:: GIVEN RECORDS
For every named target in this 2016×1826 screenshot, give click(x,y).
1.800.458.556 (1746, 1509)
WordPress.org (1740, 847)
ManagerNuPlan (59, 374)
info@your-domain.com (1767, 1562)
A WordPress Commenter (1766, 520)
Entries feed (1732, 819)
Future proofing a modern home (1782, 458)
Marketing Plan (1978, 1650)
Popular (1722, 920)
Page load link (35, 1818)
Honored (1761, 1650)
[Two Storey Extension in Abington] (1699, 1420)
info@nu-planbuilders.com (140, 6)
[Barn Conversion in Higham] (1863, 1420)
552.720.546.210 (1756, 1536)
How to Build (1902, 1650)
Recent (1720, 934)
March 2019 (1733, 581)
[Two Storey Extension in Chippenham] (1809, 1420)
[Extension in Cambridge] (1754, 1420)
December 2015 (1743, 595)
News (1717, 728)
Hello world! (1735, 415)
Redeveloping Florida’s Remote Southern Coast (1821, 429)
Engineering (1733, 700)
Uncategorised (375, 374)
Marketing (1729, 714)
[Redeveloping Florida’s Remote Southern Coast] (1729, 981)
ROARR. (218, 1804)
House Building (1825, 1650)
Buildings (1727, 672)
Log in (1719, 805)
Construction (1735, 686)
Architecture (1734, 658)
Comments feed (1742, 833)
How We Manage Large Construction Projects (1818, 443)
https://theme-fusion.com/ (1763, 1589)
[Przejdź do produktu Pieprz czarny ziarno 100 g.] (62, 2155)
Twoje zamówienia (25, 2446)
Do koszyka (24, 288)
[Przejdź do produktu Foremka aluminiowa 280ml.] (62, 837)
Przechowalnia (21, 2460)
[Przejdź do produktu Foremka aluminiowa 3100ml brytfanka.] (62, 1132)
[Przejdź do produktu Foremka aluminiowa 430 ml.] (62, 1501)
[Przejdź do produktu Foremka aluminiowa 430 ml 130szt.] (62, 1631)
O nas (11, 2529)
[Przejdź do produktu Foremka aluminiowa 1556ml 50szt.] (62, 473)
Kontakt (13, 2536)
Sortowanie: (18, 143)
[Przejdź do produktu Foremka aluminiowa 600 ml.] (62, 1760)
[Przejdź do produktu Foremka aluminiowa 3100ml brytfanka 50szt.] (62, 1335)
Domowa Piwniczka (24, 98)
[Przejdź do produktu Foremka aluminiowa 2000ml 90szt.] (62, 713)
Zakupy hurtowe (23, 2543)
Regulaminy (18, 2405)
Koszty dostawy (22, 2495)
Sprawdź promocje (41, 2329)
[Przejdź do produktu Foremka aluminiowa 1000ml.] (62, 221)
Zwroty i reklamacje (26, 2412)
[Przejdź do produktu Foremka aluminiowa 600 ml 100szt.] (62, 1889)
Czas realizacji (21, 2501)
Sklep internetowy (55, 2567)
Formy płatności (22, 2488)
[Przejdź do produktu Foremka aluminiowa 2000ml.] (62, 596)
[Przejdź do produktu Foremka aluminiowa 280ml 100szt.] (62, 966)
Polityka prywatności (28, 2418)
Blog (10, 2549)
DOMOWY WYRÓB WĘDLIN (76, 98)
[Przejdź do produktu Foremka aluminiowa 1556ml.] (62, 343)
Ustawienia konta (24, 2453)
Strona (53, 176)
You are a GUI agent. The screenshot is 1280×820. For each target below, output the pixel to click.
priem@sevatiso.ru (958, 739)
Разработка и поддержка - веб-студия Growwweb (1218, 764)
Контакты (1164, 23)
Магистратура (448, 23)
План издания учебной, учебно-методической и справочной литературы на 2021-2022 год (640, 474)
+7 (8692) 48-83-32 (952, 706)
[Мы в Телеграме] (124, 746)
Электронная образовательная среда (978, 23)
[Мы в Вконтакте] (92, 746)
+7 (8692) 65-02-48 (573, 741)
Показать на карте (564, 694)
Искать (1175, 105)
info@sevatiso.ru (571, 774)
::::
### PROBLEM REQUIREMENTS
Going through the entries above, count the lines with the word "target". Give only the result.

### RESPONSE TO THIS TASK
2